Belgium plays a major role in the diamond industry
Therefore, Belgium – the country where the European Union is headquartered – plays a major role in the diamond industry and has lobbied in sanctions negotiations to keep Russian stones out of the proceedings. From an economic point of view, the dean of the Faculty of Economics at the University of Antwerp says that Europe will hurt itself with sanctions, Quinn FandenPet. By halting imports of Russian rough diamonds, the industry would be lost and relocated to Dubai or Mumbai — places that place less emphasis on transparency or sustainability than Antwerp, says Vandenpette.

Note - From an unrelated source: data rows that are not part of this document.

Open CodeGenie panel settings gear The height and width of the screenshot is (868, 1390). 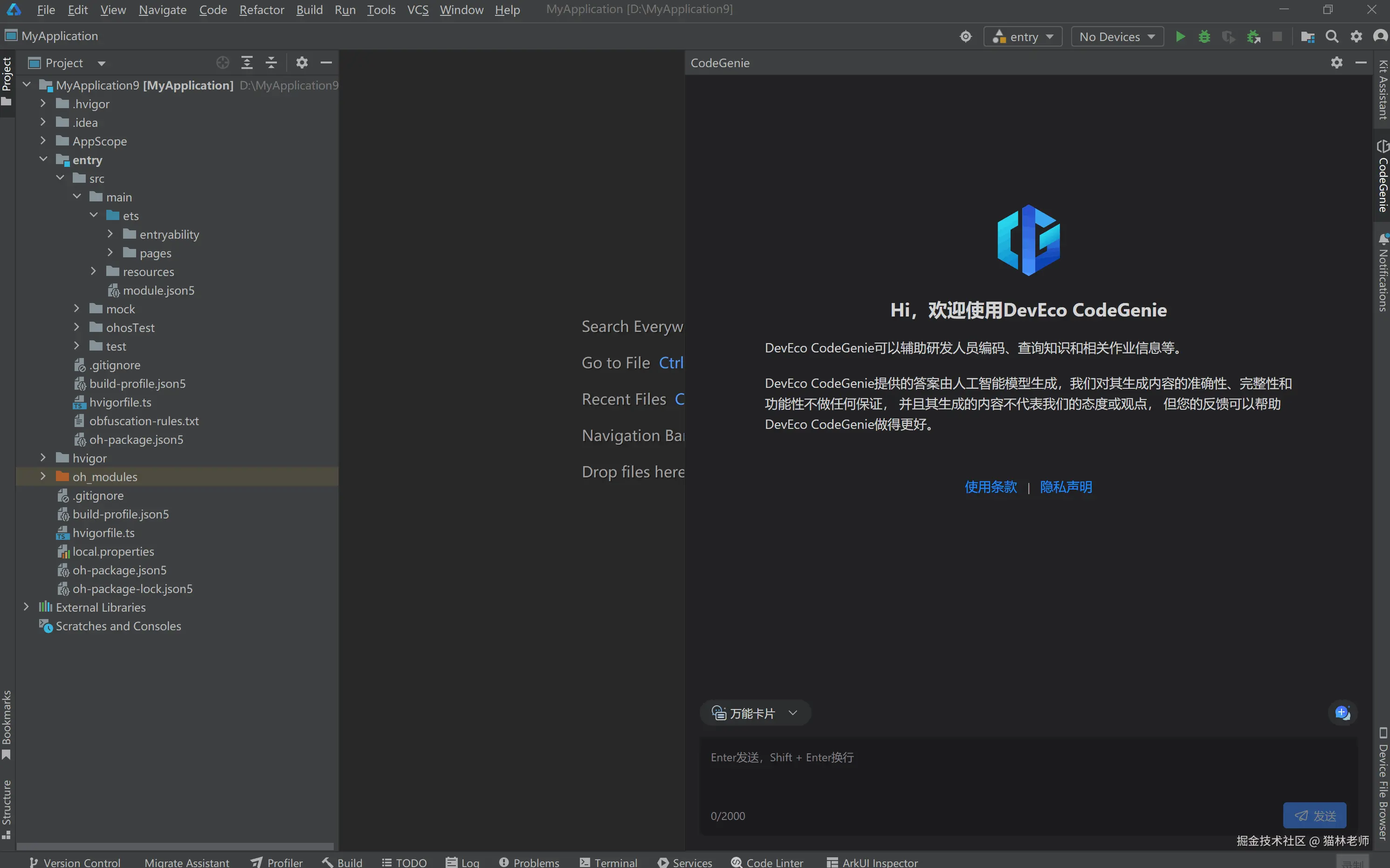1336,62
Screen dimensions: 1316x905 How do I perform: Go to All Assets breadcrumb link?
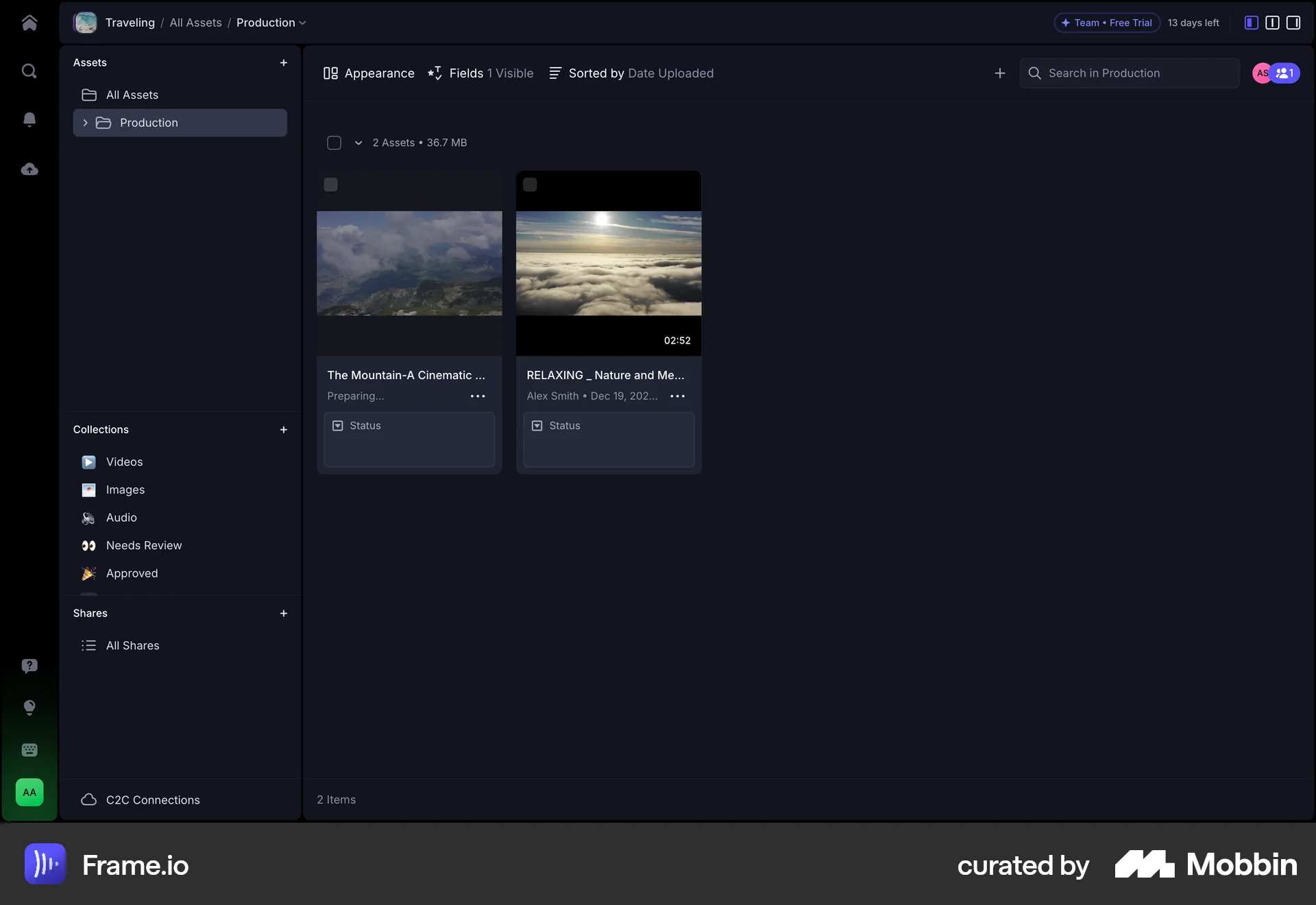click(x=196, y=23)
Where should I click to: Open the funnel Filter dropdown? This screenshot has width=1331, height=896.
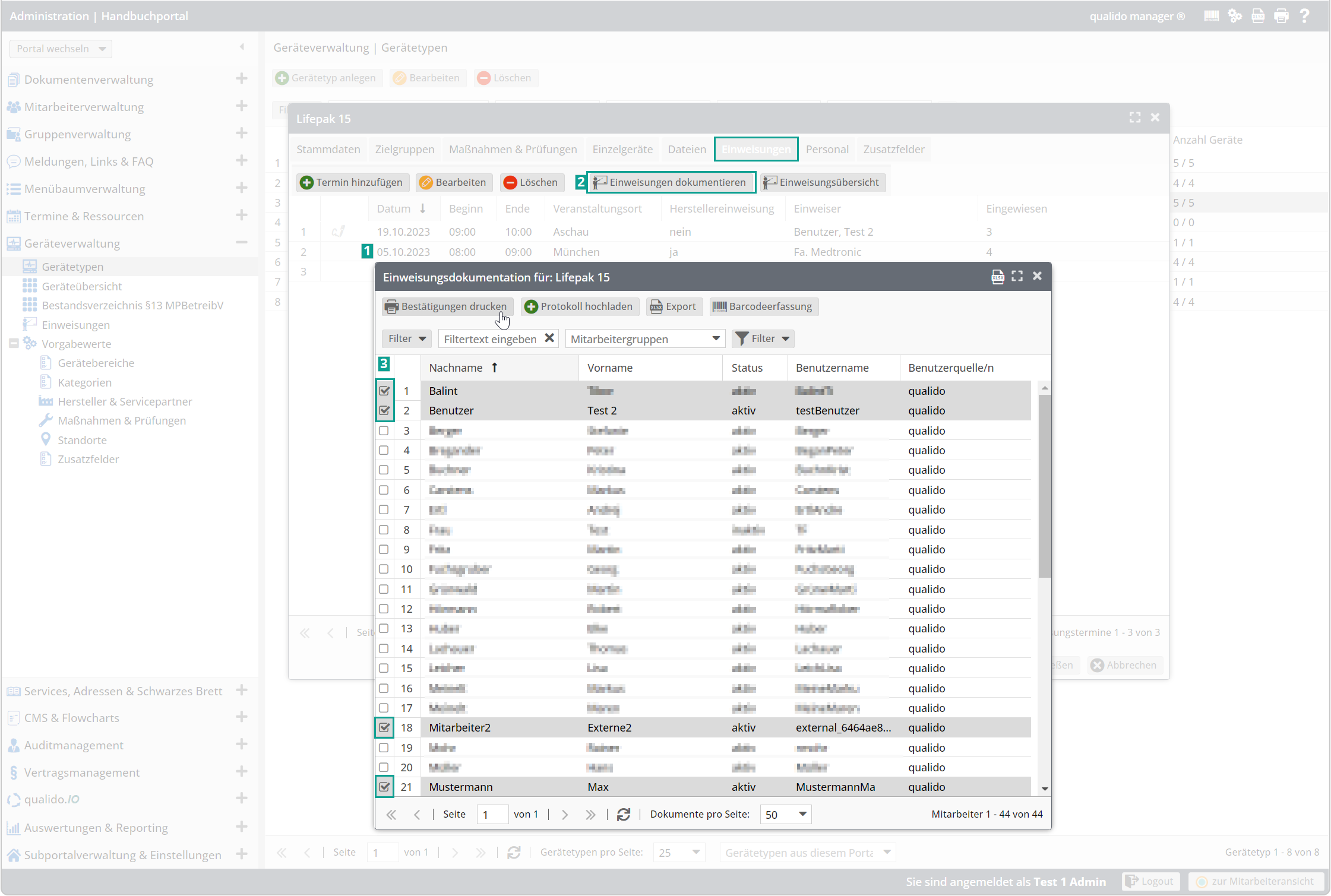[763, 338]
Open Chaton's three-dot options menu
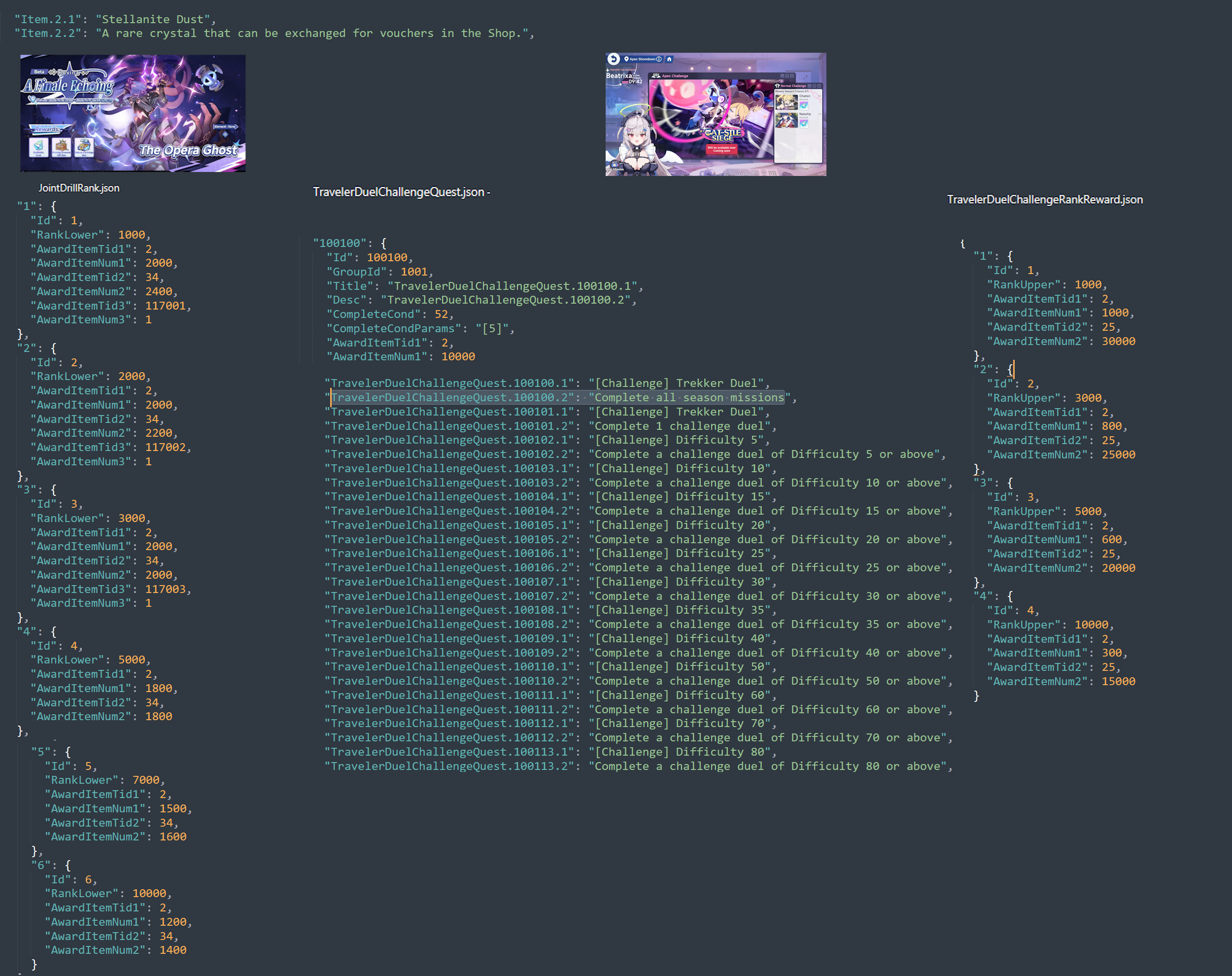The image size is (1232, 976). (820, 96)
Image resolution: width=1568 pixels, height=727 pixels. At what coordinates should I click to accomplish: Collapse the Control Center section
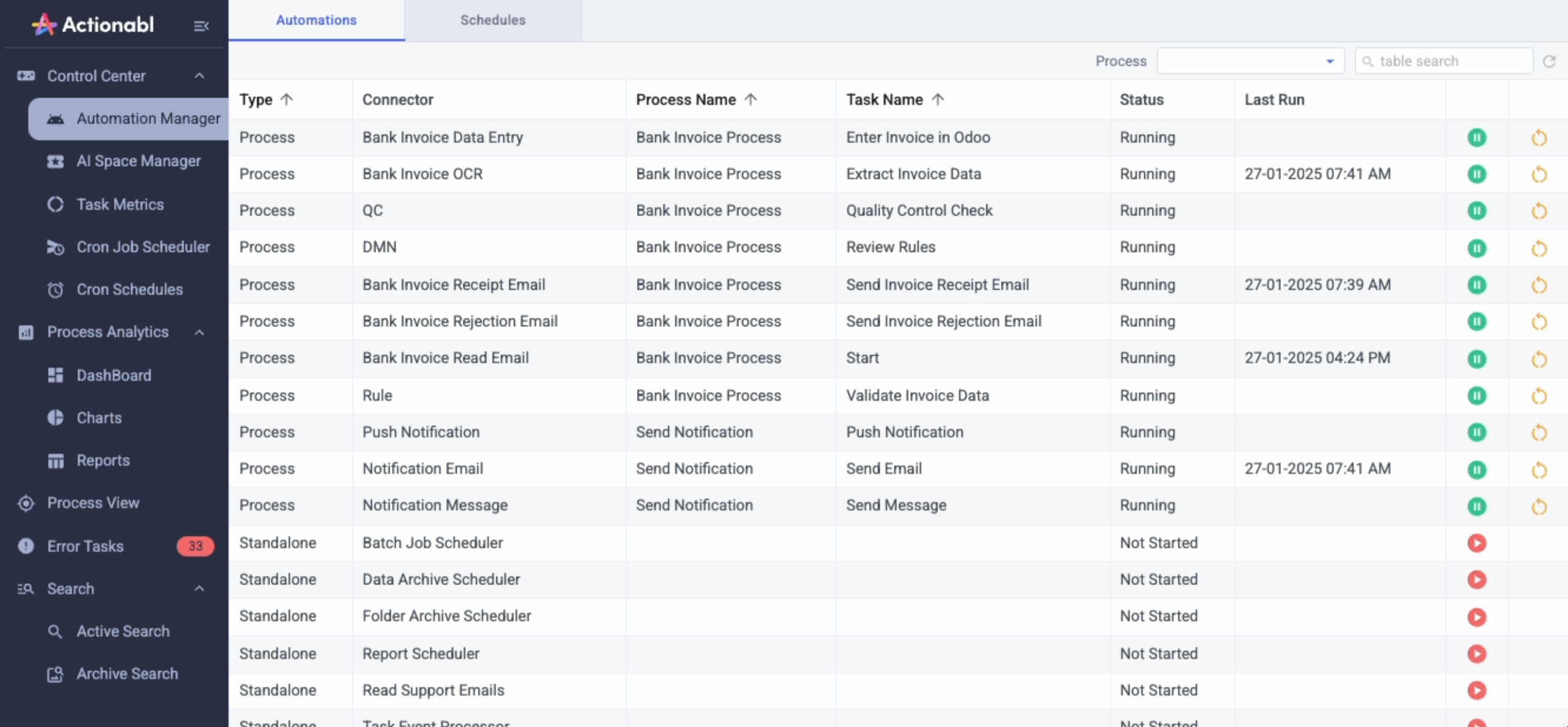(199, 76)
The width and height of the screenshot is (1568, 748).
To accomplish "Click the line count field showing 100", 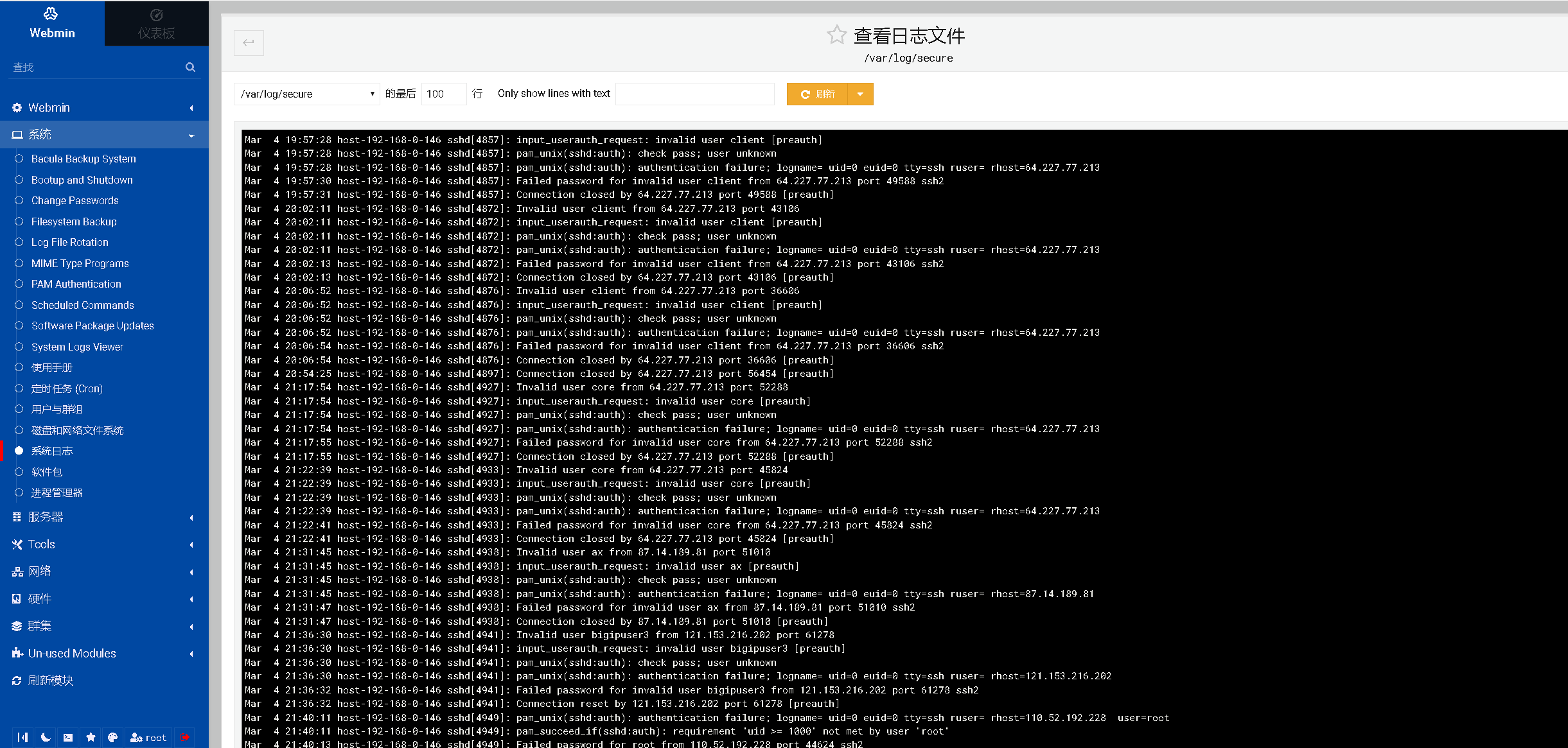I will [443, 94].
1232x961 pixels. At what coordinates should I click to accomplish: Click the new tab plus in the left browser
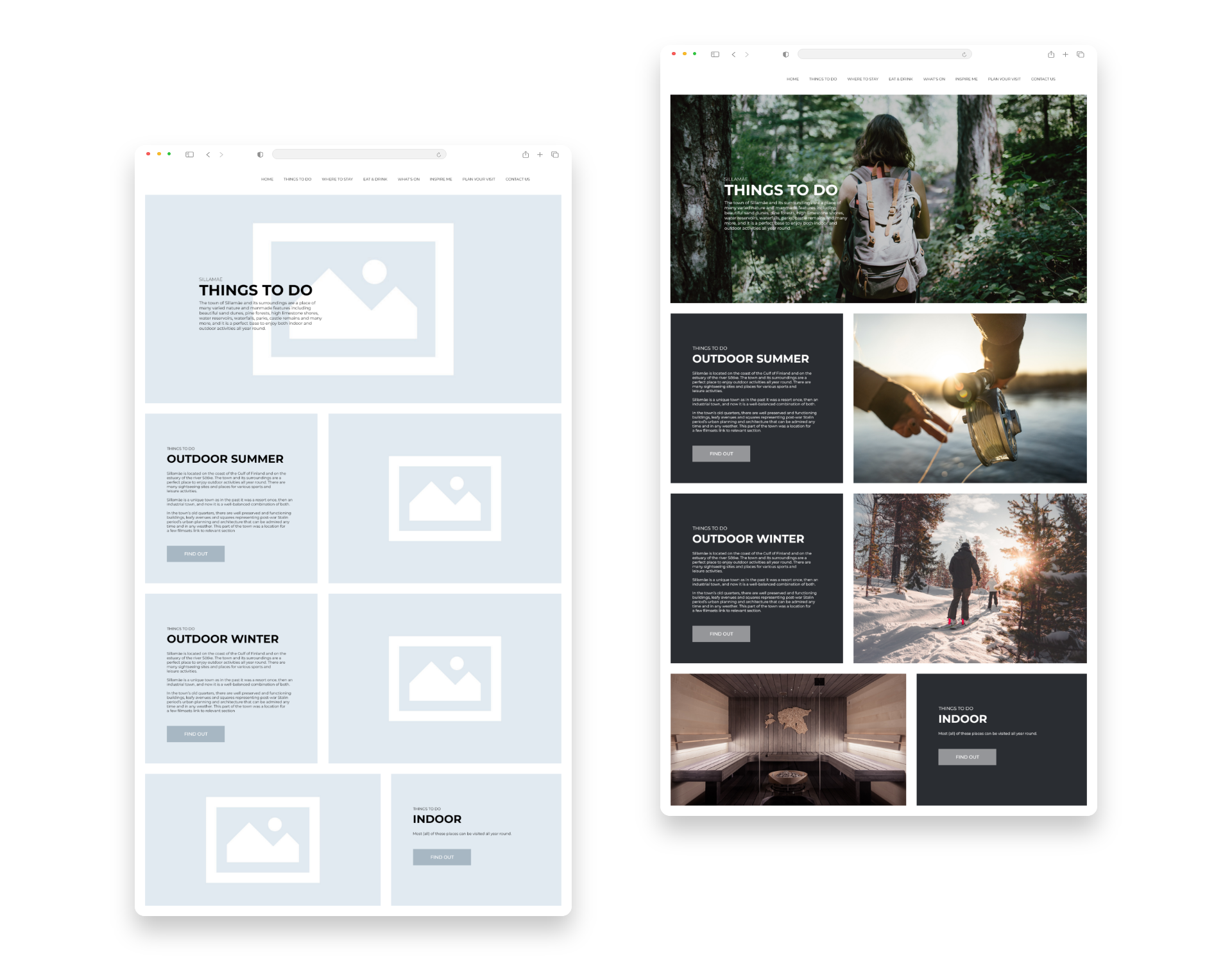[540, 155]
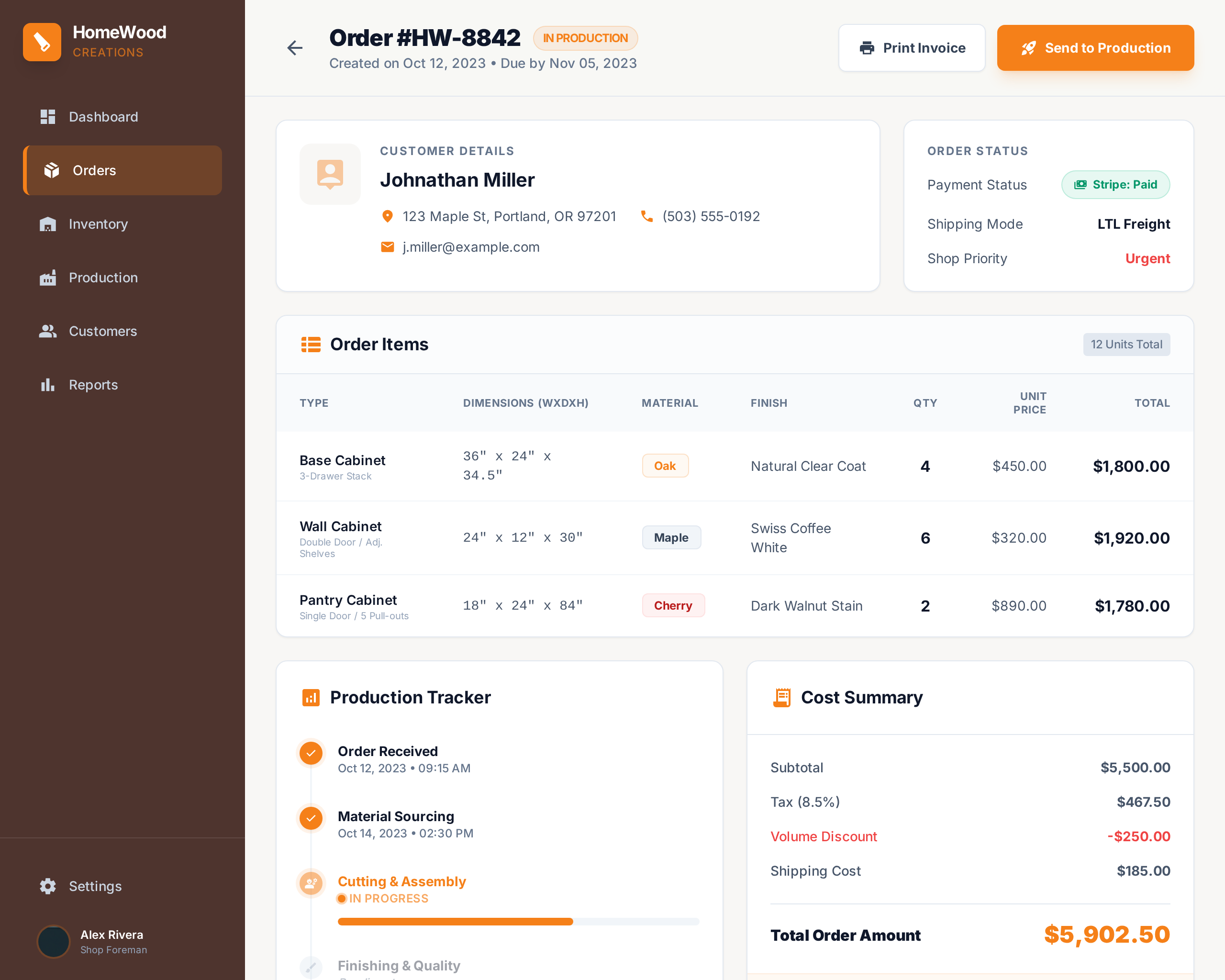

Since many countries such as India, Israel or the United Arab Emirates have not joined the boycott, Russian stones are finally finding their way to the global market, explains Joachim Dunkelmann of German Federal Association for Jewelers, Jewelers and Watches (BJV). Tightening regulations or laws against Russia will have no effect on this matter.”
The Russian diamond giant is in a frenzy for diamonds
However, the Kremlin is likely to benefit from the diamond craze. One of the largest producers is Russian diamond giant Alrosa, which it claims is “partly” owned by the state. Experts estimate the state’s share at about 33 percent. Alrosa accounts for 95 percent of Russia’s diamond production – about 27 percent worldwide. This means that at least every fourth stone on the markets around the world comes from Russia. The giant operates several mines in the Sakha region in northeastern Russia and in Arkhangelsk in the northwest, and it also has interests in mines abroad, such as in Angola.